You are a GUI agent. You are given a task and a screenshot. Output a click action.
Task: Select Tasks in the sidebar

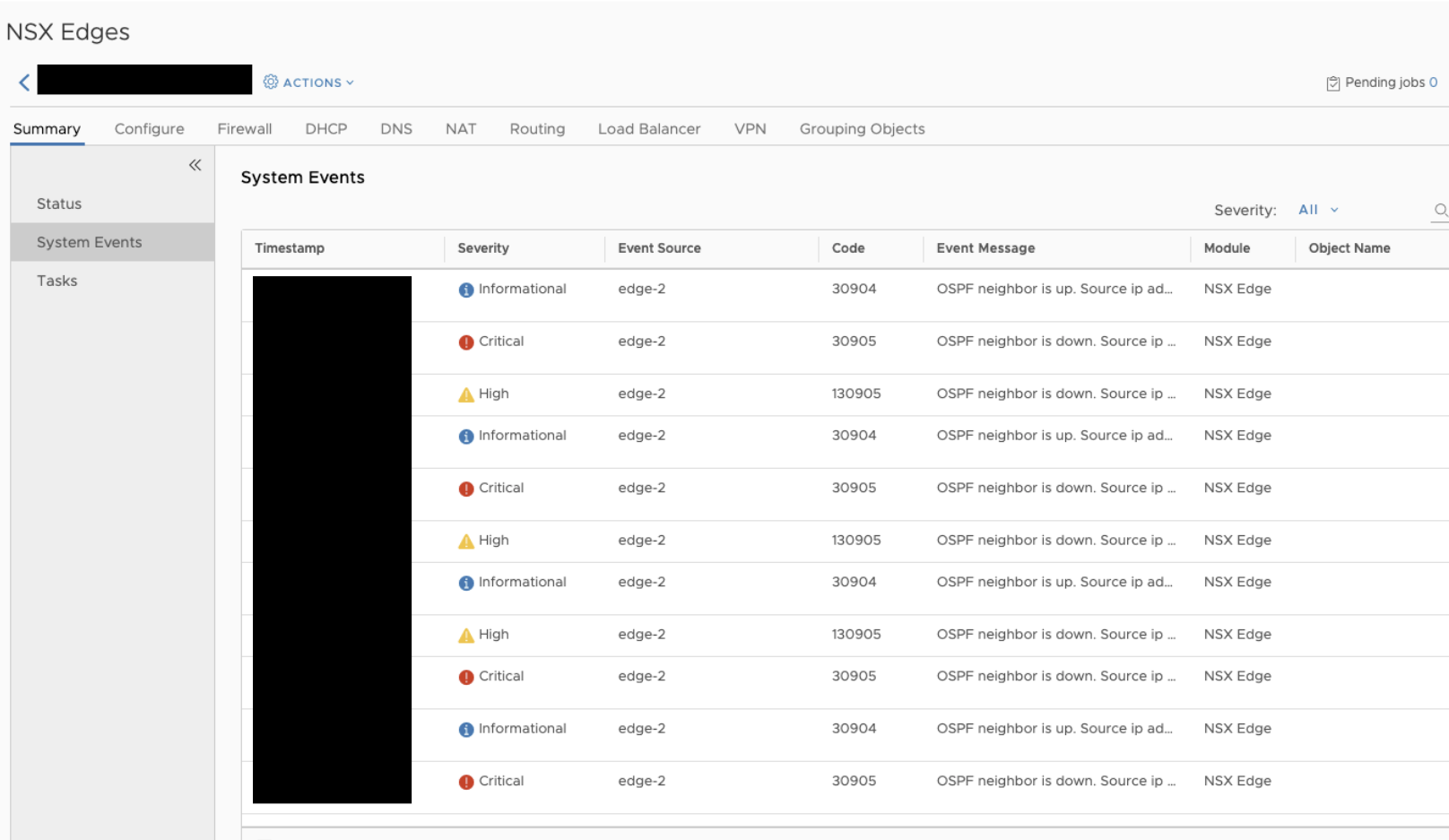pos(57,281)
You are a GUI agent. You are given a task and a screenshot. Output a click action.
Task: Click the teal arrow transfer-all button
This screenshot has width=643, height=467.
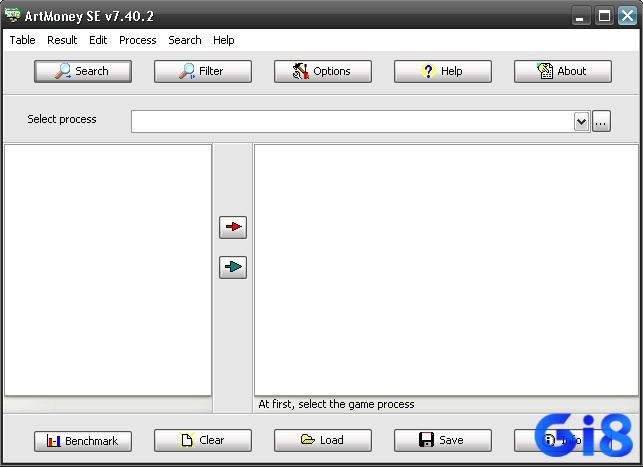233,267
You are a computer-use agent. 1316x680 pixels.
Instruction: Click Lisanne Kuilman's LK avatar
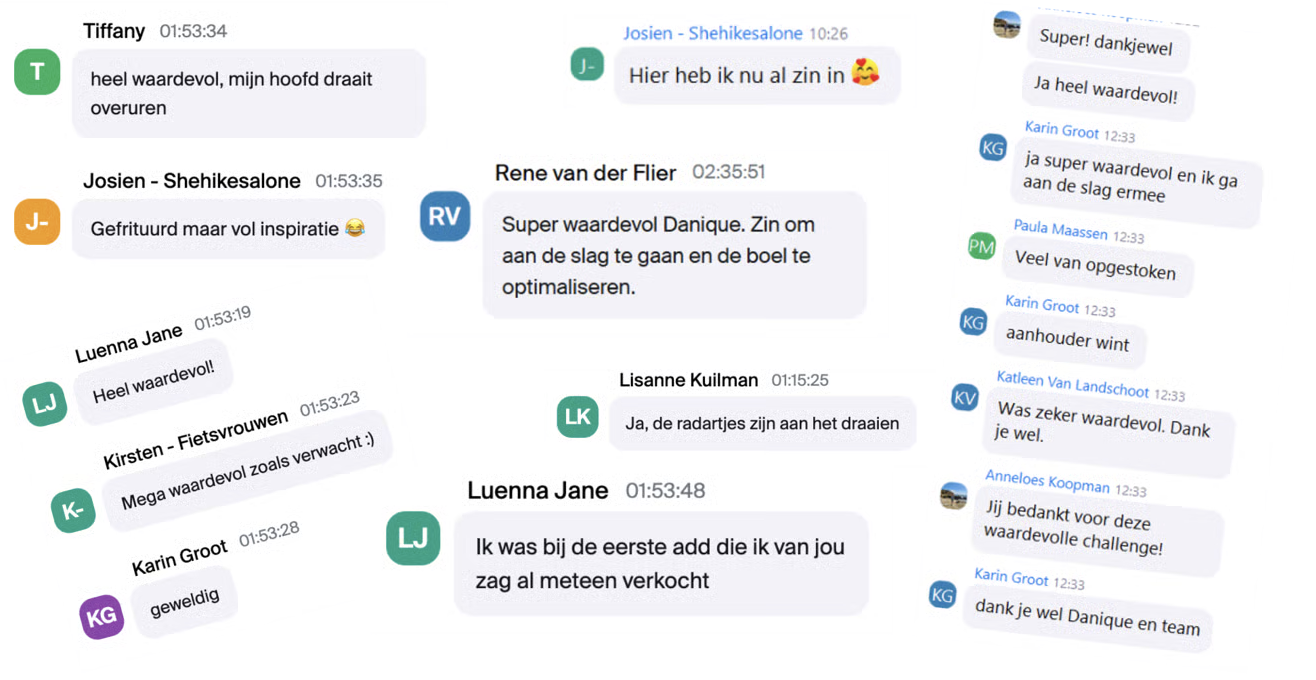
──────────────────────────────
▸ Your assignment
Only an exact copy of the lines from the one with "Task: Click the" through the last line of the listing should be given; pictures must not be included.

▸ Answer space
Task: Click the teal arrow transfer-all button
This screenshot has width=643, height=467.
233,267
You are a computer-use agent. 1316x680 pixels.
Instruction: Click Lisanne Kuilman's LK avatar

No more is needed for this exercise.